Paixão pela profissão

Da obra emerge não só o ambiente do jornalismo dos anos 70 e 80, mas uma paixão pela profissão que é difícil explicar e talvez só possa ser compreendida por quem é jornalista. O Jornal de Minas foi um jornal “diferente, moderno, avançado”, diz um dos autores. “Jornalismo é arrojo, ousadia, loucura e muitos sonhos.” E o bar era uma extensão da redação, onde se vivia o “jornalismo boêmio”.

No jornal que tinha como característica ter muitos estagiários, que trabalhavam de graça, ou quase, a jornada era de cinco horas, o JM não explorava jornalistas como se explora agora, compara no seu texto Márcia Lage. O salário saía, não em dia; atrasava três meses, quatro. O cheque saía às 15h55, cinco minutos antes do fechamento dos bancos. O pagamento vinha na forma de compras no armazém do jornal e vales, às vezes pagos pela repressão.

Isso ficou evidente quando uma notícia desagradou a polícia. Irritado, Afonso Paulino explicou que o jornal deixaria de receber o dinheiro para pagar os vales da semana. “Confessou, portanto, que a repressão era uma das fontes de receita do jornal. Só Deus sabe como”, escreve Charles Magno no seu texto.

● Registros do exercício
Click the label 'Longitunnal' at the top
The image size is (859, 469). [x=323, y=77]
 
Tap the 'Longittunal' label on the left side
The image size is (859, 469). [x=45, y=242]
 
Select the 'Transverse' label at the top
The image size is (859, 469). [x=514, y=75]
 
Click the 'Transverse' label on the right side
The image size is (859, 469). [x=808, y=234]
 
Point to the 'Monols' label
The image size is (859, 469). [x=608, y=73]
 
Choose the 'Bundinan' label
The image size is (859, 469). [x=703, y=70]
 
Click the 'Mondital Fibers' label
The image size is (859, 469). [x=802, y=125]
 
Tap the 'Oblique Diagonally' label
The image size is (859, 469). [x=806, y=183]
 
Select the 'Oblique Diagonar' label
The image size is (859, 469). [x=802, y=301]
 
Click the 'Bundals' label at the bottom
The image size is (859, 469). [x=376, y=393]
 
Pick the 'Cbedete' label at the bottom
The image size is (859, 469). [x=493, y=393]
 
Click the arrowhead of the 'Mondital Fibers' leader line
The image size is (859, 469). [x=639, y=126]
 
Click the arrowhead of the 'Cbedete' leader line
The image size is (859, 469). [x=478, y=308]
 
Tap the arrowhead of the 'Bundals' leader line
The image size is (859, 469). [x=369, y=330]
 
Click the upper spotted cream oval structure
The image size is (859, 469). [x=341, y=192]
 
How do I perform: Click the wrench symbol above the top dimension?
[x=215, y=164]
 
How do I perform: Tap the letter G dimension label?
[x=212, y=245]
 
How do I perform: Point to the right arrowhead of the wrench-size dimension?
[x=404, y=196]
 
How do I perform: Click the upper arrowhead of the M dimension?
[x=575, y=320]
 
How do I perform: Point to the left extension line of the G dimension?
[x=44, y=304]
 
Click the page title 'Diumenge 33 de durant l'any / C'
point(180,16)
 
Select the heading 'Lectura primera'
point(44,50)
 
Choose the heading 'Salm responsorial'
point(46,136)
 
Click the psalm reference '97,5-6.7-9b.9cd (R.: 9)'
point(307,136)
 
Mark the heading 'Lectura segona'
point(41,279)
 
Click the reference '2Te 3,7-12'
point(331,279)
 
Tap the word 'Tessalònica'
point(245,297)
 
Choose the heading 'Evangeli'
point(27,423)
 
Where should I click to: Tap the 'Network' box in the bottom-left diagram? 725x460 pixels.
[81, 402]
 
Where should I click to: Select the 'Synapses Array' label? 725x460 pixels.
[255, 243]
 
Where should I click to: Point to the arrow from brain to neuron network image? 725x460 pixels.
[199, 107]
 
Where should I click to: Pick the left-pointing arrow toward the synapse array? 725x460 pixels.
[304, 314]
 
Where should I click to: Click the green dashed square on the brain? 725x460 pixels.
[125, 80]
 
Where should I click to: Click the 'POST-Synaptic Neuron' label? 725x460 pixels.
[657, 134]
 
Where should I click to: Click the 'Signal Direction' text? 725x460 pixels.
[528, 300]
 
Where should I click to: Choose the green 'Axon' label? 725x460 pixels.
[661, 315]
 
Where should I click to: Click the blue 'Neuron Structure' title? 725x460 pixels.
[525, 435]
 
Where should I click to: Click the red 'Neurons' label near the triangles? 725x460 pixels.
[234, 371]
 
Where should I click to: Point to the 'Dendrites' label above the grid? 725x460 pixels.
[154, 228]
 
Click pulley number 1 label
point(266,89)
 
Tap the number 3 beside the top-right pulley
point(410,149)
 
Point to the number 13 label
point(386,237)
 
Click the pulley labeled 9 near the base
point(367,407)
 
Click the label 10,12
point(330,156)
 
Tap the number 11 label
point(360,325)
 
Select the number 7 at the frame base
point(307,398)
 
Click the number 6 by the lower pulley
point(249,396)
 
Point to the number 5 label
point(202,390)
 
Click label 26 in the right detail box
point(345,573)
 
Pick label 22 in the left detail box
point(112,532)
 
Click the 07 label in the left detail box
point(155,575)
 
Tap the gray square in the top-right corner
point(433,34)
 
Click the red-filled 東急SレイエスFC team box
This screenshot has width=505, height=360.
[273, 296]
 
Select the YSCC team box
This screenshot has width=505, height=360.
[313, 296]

● Lista de exercícios
(A) Reescreva em forma de lista o parágrafo do trecho da página que se inicia com "No jornal que tinha como característica", mantendo os fatos principais.
(B) Copie, dos registros, a parte que começa na linha que contém "Click the 'Bundals' label at the bottom" e termina na linha que contém "The image size is (859, 469). [x=493, y=393]", incluindo ambas.
Os registros não guardam relação alguma com o trecho da página.

● Gabarito
(A)
- O jornal tinha muitos estagiários, que trabalhavam de graça ou quase.
- A jornada era de cinco horas; segundo Márcia Lage, o JM não explorava jornalistas como se explora agora.
- O salário não saía em dia: atrasava três ou quatro meses.
- O cheque saía às 15h55, cinco minutos antes do fechamento dos bancos.
- O pagamento vinha em compras no armazém do jornal e em vales, às vezes pagos pela repressão.

(B)
Click the 'Bundals' label at the bottom
The image size is (859, 469). [x=376, y=393]
 
Pick the 'Cbedete' label at the bottom
The image size is (859, 469). [x=493, y=393]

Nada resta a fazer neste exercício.